Eine unangemessene Pauschale wäre zumindest, daß hier der Eindruck ensteht, Bergwerk würde systematisch Schrott produzieren. @XC_Freund: ruhig Blut, und bitte nicht selbst ins Pauschalisieren und bewusstes Mißverstehen verfallen. Und @raffic: Mich hätte in der Tat die Meinung der/des Händlers interessiert.

Gruß und Tschüss

P.S.: Bitte schleudert jetzt keine Flames, sonst muß ich noch  .


----------



## raffic (20. August 2004)

@Nomercy
Also ich wollte mit meiner Aussage nur sagen, das man nicht nach Pforzheim fahren muß um den Getränkehalter wieder fest machen zu müssen, sondern das das auch der Händler machen kann. Hätte mich warscheinlich etwas deutlicher ausdrücken sollen. Ich hatte das Bike mit im Flieger und habe den Getränkehalter nicht abgeschraubt und der Händler meinte das der warscheinlich beim transport einen Schlag abbekommen hat und ich den beim nächsten mal abschrauben soll. Was auch eigentlich logisch ist. Aber wie heißt es so schön: Aus Fehlern lernt man. Hat also nichts mit einem Fehler von Bergwerk zu tun. Ansonsten bin ich auch top zufrieden mit dem Gerät und würde mir auch sofort wieder ein Bergwerk kaufen.
Grüsse
raffic


----------



## carloz (20. August 2004)

@bluesky: Okay, wollt ich nur wissen 

greetZ
CarloZ


----------



## Fettkloß (20. August 2004)

mann mann man - hier is was los !!!! wenn man sich überlegt wie groß das universum ist und sich dann so nen kleines flaschenhaltergewinde vorstellt was bösartigerweise auch noch wackelt


----------



## MTB-News.de




----------



## fmeierde (20. August 2004)

tach auch,

erstmal danke für all die antworten, sowohl die hilfreichen als auch die unsinnigen. Auch hier gibt sich der verfasser mühe.

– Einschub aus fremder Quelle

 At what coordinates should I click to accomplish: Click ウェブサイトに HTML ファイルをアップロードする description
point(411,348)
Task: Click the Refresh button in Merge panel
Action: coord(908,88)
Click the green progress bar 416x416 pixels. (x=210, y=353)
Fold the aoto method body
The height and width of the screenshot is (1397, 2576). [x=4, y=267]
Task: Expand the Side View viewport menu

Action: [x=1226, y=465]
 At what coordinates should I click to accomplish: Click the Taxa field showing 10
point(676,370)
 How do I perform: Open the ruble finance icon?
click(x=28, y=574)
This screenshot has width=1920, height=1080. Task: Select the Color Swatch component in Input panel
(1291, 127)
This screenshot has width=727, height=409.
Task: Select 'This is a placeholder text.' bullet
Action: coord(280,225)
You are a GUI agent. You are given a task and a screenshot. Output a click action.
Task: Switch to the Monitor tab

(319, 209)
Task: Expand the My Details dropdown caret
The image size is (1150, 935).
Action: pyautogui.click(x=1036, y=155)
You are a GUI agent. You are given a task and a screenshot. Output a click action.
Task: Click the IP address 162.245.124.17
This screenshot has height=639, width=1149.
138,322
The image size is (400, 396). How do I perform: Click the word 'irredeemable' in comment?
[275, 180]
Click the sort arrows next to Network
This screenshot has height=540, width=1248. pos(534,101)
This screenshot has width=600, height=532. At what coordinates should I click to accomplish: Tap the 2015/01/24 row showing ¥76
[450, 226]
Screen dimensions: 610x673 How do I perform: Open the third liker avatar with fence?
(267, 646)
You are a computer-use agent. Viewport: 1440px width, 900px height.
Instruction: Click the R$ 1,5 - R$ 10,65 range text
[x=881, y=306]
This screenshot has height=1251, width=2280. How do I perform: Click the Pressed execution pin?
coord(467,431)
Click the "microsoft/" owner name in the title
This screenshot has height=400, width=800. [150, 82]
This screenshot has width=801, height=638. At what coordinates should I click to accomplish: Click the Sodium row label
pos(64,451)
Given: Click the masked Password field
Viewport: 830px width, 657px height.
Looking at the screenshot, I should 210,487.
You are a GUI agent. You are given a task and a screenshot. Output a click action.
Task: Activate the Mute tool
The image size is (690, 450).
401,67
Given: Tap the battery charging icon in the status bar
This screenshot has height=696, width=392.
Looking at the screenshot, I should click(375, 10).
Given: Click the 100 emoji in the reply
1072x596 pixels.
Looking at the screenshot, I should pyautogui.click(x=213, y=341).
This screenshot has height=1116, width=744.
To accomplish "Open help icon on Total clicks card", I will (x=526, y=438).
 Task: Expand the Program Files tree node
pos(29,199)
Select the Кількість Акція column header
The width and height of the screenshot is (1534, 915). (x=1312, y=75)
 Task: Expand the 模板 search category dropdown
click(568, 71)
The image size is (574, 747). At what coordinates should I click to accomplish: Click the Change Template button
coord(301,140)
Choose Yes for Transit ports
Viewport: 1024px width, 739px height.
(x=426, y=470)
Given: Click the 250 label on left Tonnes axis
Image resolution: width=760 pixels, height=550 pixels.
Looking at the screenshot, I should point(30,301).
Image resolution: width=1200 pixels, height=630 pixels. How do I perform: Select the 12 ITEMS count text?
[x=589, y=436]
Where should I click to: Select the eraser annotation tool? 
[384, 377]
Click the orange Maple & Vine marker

Denke nicht das es sich um ein bergwerk problem handelt, das kann bestimmt an jedem rahmen passieren.

Ach ja, an die anzugsdrehmomentfraktion: selbstverständlich wurde ein drehmomentschlüssel (syntace) benutzt und selbstverständlich fahr ich nur mit kleinen flaschen.  


Also, noch ein fröhliches posten !

und denkt daran: keine gnade für die wade !!

Grüße

Frank


----------